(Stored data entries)
+ + + + + + +

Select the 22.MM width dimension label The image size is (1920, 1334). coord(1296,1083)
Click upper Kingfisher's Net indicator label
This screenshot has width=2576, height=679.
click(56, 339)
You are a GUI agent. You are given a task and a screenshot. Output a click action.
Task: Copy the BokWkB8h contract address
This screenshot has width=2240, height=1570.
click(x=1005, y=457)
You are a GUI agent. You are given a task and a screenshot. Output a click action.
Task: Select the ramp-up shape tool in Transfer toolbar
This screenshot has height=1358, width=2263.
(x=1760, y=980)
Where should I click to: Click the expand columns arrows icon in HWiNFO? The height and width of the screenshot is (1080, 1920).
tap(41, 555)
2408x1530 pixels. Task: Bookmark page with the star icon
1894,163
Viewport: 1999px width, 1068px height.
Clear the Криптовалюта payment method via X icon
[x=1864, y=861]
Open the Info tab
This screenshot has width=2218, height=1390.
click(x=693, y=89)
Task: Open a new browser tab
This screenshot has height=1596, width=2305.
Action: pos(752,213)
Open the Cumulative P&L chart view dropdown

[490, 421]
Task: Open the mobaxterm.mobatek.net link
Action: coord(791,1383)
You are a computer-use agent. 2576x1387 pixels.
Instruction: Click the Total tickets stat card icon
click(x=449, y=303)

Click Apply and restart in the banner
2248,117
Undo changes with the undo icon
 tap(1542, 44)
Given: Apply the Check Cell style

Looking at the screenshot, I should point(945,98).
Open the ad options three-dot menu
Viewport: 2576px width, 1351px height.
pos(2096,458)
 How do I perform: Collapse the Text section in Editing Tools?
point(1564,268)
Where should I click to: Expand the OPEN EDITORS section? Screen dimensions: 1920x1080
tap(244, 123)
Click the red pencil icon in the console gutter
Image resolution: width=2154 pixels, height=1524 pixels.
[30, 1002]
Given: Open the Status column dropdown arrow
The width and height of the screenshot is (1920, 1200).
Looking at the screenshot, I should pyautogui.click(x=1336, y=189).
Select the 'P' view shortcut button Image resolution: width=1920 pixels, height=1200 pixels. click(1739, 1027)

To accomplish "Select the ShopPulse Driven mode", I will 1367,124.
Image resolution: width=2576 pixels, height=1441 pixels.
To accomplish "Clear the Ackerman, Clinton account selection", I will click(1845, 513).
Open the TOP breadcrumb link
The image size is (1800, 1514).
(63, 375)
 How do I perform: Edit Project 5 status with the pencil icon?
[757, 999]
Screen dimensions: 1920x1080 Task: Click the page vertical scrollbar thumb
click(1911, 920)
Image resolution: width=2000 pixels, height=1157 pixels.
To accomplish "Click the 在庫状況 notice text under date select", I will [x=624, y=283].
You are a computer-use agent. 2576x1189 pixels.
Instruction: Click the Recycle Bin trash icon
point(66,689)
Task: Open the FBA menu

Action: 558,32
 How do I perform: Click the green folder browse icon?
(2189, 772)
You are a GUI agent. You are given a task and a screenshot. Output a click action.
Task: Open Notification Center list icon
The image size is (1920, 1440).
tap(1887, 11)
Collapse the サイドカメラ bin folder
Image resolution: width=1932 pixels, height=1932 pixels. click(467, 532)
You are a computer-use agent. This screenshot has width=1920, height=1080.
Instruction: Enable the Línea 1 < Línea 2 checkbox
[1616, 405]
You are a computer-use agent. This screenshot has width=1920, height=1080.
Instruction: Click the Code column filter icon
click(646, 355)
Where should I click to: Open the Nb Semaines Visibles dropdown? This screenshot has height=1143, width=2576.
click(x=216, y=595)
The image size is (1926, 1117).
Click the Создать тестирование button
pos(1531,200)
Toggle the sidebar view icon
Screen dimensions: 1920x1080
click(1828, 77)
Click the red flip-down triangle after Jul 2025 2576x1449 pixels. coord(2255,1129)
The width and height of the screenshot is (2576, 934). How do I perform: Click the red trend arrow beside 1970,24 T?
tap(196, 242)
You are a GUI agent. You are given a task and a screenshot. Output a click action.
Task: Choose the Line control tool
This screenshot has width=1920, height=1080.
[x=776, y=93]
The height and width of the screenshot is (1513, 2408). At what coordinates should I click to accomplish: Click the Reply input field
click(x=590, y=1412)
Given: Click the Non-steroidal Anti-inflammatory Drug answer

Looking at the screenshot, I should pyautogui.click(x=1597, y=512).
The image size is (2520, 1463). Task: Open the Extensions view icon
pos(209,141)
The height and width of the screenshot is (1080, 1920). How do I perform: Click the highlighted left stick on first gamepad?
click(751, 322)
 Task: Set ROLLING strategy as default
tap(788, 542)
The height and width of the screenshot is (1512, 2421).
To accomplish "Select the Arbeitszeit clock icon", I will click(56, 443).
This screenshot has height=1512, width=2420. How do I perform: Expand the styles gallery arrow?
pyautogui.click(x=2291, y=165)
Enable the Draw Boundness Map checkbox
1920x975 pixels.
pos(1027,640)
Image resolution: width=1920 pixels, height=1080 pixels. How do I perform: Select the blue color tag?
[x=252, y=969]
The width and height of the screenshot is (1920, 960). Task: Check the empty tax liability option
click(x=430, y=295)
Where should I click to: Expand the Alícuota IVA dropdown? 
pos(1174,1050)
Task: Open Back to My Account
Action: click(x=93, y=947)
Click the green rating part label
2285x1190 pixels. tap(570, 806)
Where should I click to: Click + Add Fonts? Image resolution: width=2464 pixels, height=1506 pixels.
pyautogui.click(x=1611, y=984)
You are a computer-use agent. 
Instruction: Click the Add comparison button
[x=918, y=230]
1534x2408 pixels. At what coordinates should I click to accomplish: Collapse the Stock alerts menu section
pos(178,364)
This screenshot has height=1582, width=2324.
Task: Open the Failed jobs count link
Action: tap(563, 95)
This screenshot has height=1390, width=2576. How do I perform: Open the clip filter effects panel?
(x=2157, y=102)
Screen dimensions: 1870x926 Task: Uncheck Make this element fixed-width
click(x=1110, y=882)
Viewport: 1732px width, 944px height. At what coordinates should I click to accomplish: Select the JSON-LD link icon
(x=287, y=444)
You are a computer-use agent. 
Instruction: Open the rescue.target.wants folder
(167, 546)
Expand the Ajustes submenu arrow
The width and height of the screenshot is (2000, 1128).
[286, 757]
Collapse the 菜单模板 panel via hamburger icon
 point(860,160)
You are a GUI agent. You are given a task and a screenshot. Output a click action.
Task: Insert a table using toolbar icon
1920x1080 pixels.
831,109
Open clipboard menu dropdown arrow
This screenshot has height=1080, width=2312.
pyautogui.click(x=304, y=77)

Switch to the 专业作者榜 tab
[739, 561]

+ + + + + + +

**INSTRUCTIONS FOR THE TASK**
In the lines above, every record is to be repeated exactly.

**ANSWER BOX**
Select the 22.MM width dimension label The image size is (1920, 1334). coord(1296,1083)
Click upper Kingfisher's Net indicator label
This screenshot has width=2576, height=679.
click(56, 339)
You are a GUI agent. You are given a task and a screenshot. Output a click action.
Task: Copy the BokWkB8h contract address
This screenshot has width=2240, height=1570.
click(x=1005, y=457)
You are a GUI agent. You are given a task and a screenshot. Output a click action.
Task: Select the ramp-up shape tool in Transfer toolbar
This screenshot has height=1358, width=2263.
(x=1760, y=980)
Where should I click to: Click the expand columns arrows icon in HWiNFO? The height and width of the screenshot is (1080, 1920).
tap(41, 555)
2408x1530 pixels. Task: Bookmark page with the star icon
1894,163
Viewport: 1999px width, 1068px height.
Clear the Криптовалюта payment method via X icon
[x=1864, y=861]
Open the Info tab
This screenshot has width=2218, height=1390.
click(x=693, y=89)
Task: Open a new browser tab
This screenshot has height=1596, width=2305.
Action: pos(752,213)
Open the Cumulative P&L chart view dropdown

[490, 421]
Task: Open the mobaxterm.mobatek.net link
Action: coord(791,1383)
You are a computer-use agent. 2576x1387 pixels.
Instruction: Click the Total tickets stat card icon
click(x=449, y=303)

Click Apply and restart in the banner
2248,117
Undo changes with the undo icon
 tap(1542, 44)
Given: Apply the Check Cell style

Looking at the screenshot, I should point(945,98).
Open the ad options three-dot menu
Viewport: 2576px width, 1351px height.
pos(2096,458)
 How do I perform: Collapse the Text section in Editing Tools?
point(1564,268)
Where should I click to: Expand the OPEN EDITORS section? Screen dimensions: 1920x1080
tap(244, 123)
Click the red pencil icon in the console gutter
Image resolution: width=2154 pixels, height=1524 pixels.
[30, 1002]
Given: Open the Status column dropdown arrow
The width and height of the screenshot is (1920, 1200).
Looking at the screenshot, I should pyautogui.click(x=1336, y=189).
Select the 'P' view shortcut button Image resolution: width=1920 pixels, height=1200 pixels. click(1739, 1027)

To accomplish "Select the ShopPulse Driven mode", I will 1367,124.
Image resolution: width=2576 pixels, height=1441 pixels.
To accomplish "Clear the Ackerman, Clinton account selection", I will click(1845, 513).
Open the TOP breadcrumb link
The image size is (1800, 1514).
(63, 375)
 How do I perform: Edit Project 5 status with the pencil icon?
[757, 999]
Screen dimensions: 1920x1080 Task: Click the page vertical scrollbar thumb
click(1911, 920)
Image resolution: width=2000 pixels, height=1157 pixels.
To accomplish "Click the 在庫状況 notice text under date select", I will [x=624, y=283].
You are a computer-use agent. 2576x1189 pixels.
Instruction: Click the Recycle Bin trash icon
point(66,689)
Task: Open the FBA menu

Action: 558,32
 How do I perform: Click the green folder browse icon?
(2189, 772)
You are a GUI agent. You are given a task and a screenshot. Output a click action.
Task: Open Notification Center list icon
The image size is (1920, 1440).
tap(1887, 11)
Collapse the サイドカメラ bin folder
Image resolution: width=1932 pixels, height=1932 pixels. click(467, 532)
You are a computer-use agent. This screenshot has width=1920, height=1080.
Instruction: Enable the Línea 1 < Línea 2 checkbox
[1616, 405]
You are a computer-use agent. This screenshot has width=1920, height=1080.
Instruction: Click the Code column filter icon
click(646, 355)
Where should I click to: Open the Nb Semaines Visibles dropdown? This screenshot has height=1143, width=2576.
click(x=216, y=595)
The image size is (1926, 1117).
Click the Создать тестирование button
pos(1531,200)
Toggle the sidebar view icon
Screen dimensions: 1920x1080
click(1828, 77)
Click the red flip-down triangle after Jul 2025 2576x1449 pixels. coord(2255,1129)
The width and height of the screenshot is (2576, 934). How do I perform: Click the red trend arrow beside 1970,24 T?
tap(196, 242)
You are a GUI agent. You are given a task and a screenshot. Output a click action.
Task: Choose the Line control tool
This screenshot has width=1920, height=1080.
[x=776, y=93]
The height and width of the screenshot is (1513, 2408). At what coordinates should I click to accomplish: Click the Reply input field
click(x=590, y=1412)
Given: Click the Non-steroidal Anti-inflammatory Drug answer

Looking at the screenshot, I should pyautogui.click(x=1597, y=512).
The image size is (2520, 1463). Task: Open the Extensions view icon
pos(209,141)
The height and width of the screenshot is (1080, 1920). How do I perform: Click the highlighted left stick on first gamepad?
click(751, 322)
 Task: Set ROLLING strategy as default
tap(788, 542)
The height and width of the screenshot is (1512, 2421).
To accomplish "Select the Arbeitszeit clock icon", I will click(56, 443).
This screenshot has height=1512, width=2420. How do I perform: Expand the styles gallery arrow?
pyautogui.click(x=2291, y=165)
Enable the Draw Boundness Map checkbox
1920x975 pixels.
pos(1027,640)
Image resolution: width=1920 pixels, height=1080 pixels. How do I perform: Select the blue color tag?
[x=252, y=969]
The width and height of the screenshot is (1920, 960). Task: Check the empty tax liability option
click(x=430, y=295)
Where should I click to: Expand the Alícuota IVA dropdown? 
pos(1174,1050)
Task: Open Back to My Account
Action: click(x=93, y=947)
Click the green rating part label
2285x1190 pixels. tap(570, 806)
Where should I click to: Click + Add Fonts? Image resolution: width=2464 pixels, height=1506 pixels.
pyautogui.click(x=1611, y=984)
You are a computer-use agent. 
Instruction: Click the Add comparison button
[x=918, y=230]
1534x2408 pixels. At what coordinates should I click to accomplish: Collapse the Stock alerts menu section
pos(178,364)
This screenshot has height=1582, width=2324.
Task: Open the Failed jobs count link
Action: tap(563, 95)
This screenshot has height=1390, width=2576. How do I perform: Open the clip filter effects panel?
(x=2157, y=102)
Screen dimensions: 1870x926 Task: Uncheck Make this element fixed-width
click(x=1110, y=882)
Viewport: 1732px width, 944px height. At what coordinates should I click to accomplish: Select the JSON-LD link icon
(x=287, y=444)
You are a computer-use agent. 
Instruction: Open the rescue.target.wants folder
(167, 546)
Expand the Ajustes submenu arrow
The width and height of the screenshot is (2000, 1128).
[286, 757]
Collapse the 菜单模板 panel via hamburger icon
 point(860,160)
You are a GUI agent. You are given a task and a screenshot. Output a click action.
Task: Insert a table using toolbar icon
1920x1080 pixels.
831,109
Open clipboard menu dropdown arrow
This screenshot has height=1080, width=2312.
pyautogui.click(x=304, y=77)

Switch to the 专业作者榜 tab
[739, 561]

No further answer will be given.